Things came to a dramatic head in late 1905 when Gillson conned a solicitor in Stockton-On-Tees, Mr E.R Elliot who quickly realised that he had ben scammed and went to police. A warrant was put out across the country for Gillson’s arrest, and he was tracked down to Burnley, arrested there and taken to stand trial in Stockton where the warrant had been executed.
Superintendent Hildreth of the Stockton Police Force was in charge of the case and as soon as the arrest was made public, he started getting letters from people all over the country who had been swindled by Gillson. It turned out that Gillson had been using several names to con people out of their money and Hildreth received letters from Leeds, Nottingham, Cardiff, Middlesbrough, Bradford, Sheffield, Burnley and Bolton. It was clear that Gillson had been making a very successful living out of conning people.

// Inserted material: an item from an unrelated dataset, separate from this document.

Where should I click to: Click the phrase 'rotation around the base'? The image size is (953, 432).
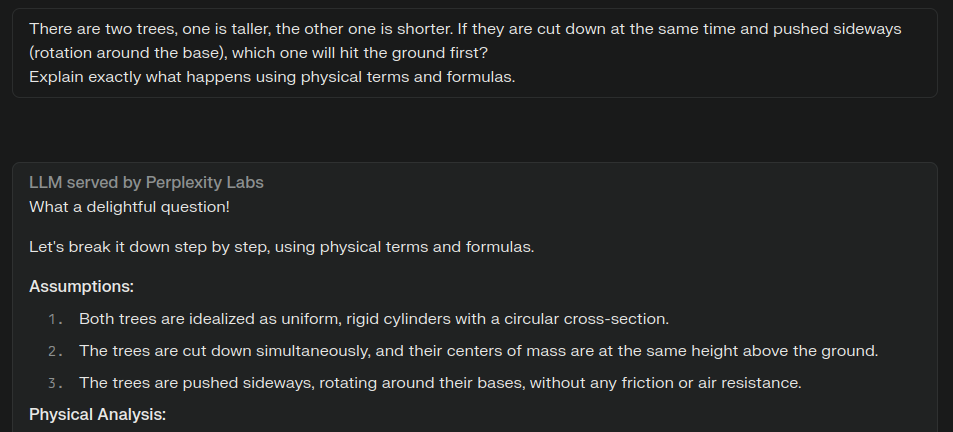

Example of police officers at Thornaby-on-Tees in the 1890s, a few years before Gillson was arrested and brought to the area for trial. Image courtesy of Preston Park Museum and Grounds.
On the 24th November 1905 the train pulled into Stockton station carrying Gillson handcuffed to a plain clothed policeman, Constable Richardson. As the train was slowing Gillson grabbed hold of the compartment door, opened it, and jumped out. Constable Richardson tried to grab hold of Gillson’s legs, but a passing train hit Gillson and pulled them both onto the tracks where Gillsons legs were amputated by the passing train. Gillson later died in hospital and Constable Richardson was seriously injured.
Four days later the report from the coroner was released and people were stunned to discover that Mr George Gillson was actually a woman, living as a man. Immediately Superintendent Hildreth began searching for this woman’s original identity. He eventually found her brother who came to Stockton and identified the body as his sister, Edith James, who was only 25 years old when she died. Edith had previously served 12 months imprisonment for fraud.
Stockton train station where George Gillson jumped from a moving train onto the tracks in front of another moving train, injuring themselves and a plain clothed constable they were handcuffed too in 1905. Image courtesy of Preston Park Museum and Grounds.
Orphaned as a girl, Edith was brought up by her aunt who could afford to give her a good education. But Edith was always noted for being a tomboy and horrified her aunt with her un-lady like behaviour.
At 18 Edith went to work for an insurance company in London. There she quickly progressed to ‘Lady Canvasser’ for the firm, whereby she would persuade people to insure their valuables. It was while doing this that she realised she could easily convince people to part with their money and started a scam for her own profit making £20 a week, that’s around £1,571.39 today.
In around 1903 Edith was blackmailed by a man who knew of her fraud schemes, and she responded by adopting the guise of a man to hide from him. It’s noted that she would even ‘court’ young women to make her male disguise more convincing and would ‘smoke and chat with men on their own terms’.
Edith Marion James was laid to rest November 29th, 1905, in Oxbridge Cemetery.